Text -
This invention relates generally to conversation analysis systems.
Many people frequently participate in telephone calls, and/or videoconference calls, involving a variety of subjects. Sometimes it is known beforehand that a certain subject matter is going to be discussed in the phone call. For example, in a business setting, it may be known prior to the call that the director of marketing is going to discuss marketing strategies with an executive at the company. In this example, the director of marketing may want to discuss a marketing strategy or other topic for which it would be helpful to have a visual aid to show to the executive during the conversation. According to many current systems, the director would have to email to the executive the visual aid before or during the conversation. Such a process can be cumbersome, however, and it is possible that the visual aid might not be received soon enough or that the director or executive may have to search for a location of the visual aid on a computer during the conversation, resulting in wasted time and effort.
There are current systems in the art that provide advertising to a user based on certain information. For example, a person viewing a website may have manually filled out a profile when signing up for access to that webpage, such as an online news service website. Accordingly, whenever the user comes back to the website, advertising is generated for the user based on the user's profile. Other systems in the art generate or modify a user's profile based on the type of items that the user has purchased from the website in the past. For example, if the user has purchased two action digital video discs (DVD) movies from an online website, the user's profile may be modified to generate and display advertisements corresponding to this shopping preference so that the next time the user clicks on that website, advertising for action movies similar to the ones already purchased will be displayed to the user. Both of these systems are deficient, however, because the user has to either manually answer questions, make certain transactions, or click on certain items in order to generate a profile to steer the types of advertisements displayed to the user.

What is asked - Reproduce the full passage on conversation analysis systems word for word.

Source data -
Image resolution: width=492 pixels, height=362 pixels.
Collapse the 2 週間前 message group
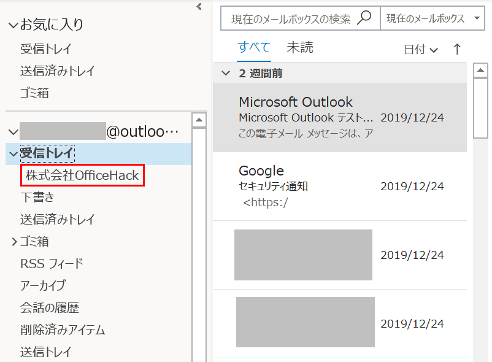click(x=226, y=73)
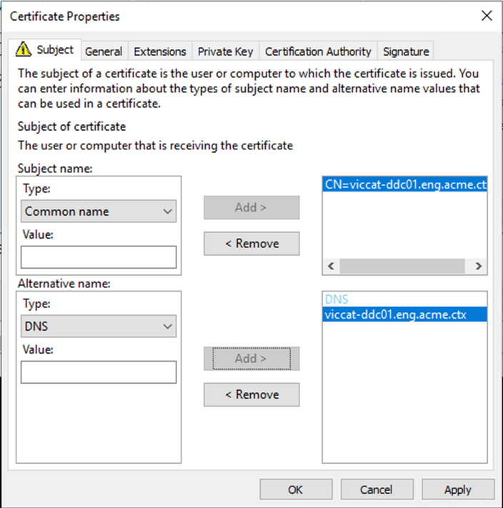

Task result -
This invention relates generally to conversation analysis systems.
Many people frequently participate in telephone calls, and/or videoconference calls, involving a variety of subjects. Sometimes it is known beforehand that a certain subject matter is going to be discussed in the phone call. For example, in a business setting, it may be known prior to the call that the director of marketing is going to discuss marketing strategies with an executive at the company. In this example, the director of marketing may want to discuss a marketing strategy or other topic for which it would be helpful to have a visual aid to show to the executive during the conversation. According to many current systems, the director would have to email to the executive the visual aid before or during the conversation. Such a process can be cumbersome, however, and it is possible that the visual aid might not be received soon enough or that the director or executive may have to search for a location of the visual aid on a computer during the conversation, resulting in wasted time and effort.
There are current systems in the art that provide advertising to a user based on certain information. For example, a person viewing a website may have manually filled out a profile when signing up for access to that webpage, such as an online news service website. Accordingly, whenever the user comes back to the website, advertising is generated for the user based on the user's profile. Other systems in the art generate or modify a user's profile based on the type of items that the user has purchased from the website in the past. For example, if the user has purchased two action digital video discs (DVD) movies from an online website, the user's profile may be modified to generate and display advertisements corresponding to this shopping preference so that the next time the user clicks on that website, advertising for action movies similar to the ones already purchased will be displayed to the user. Both of these systems are deficient, however, because the user has to either manually answer questions, make certain transactions, or click on certain items in order to generate a profile to steer the types of advertisements displayed to the user.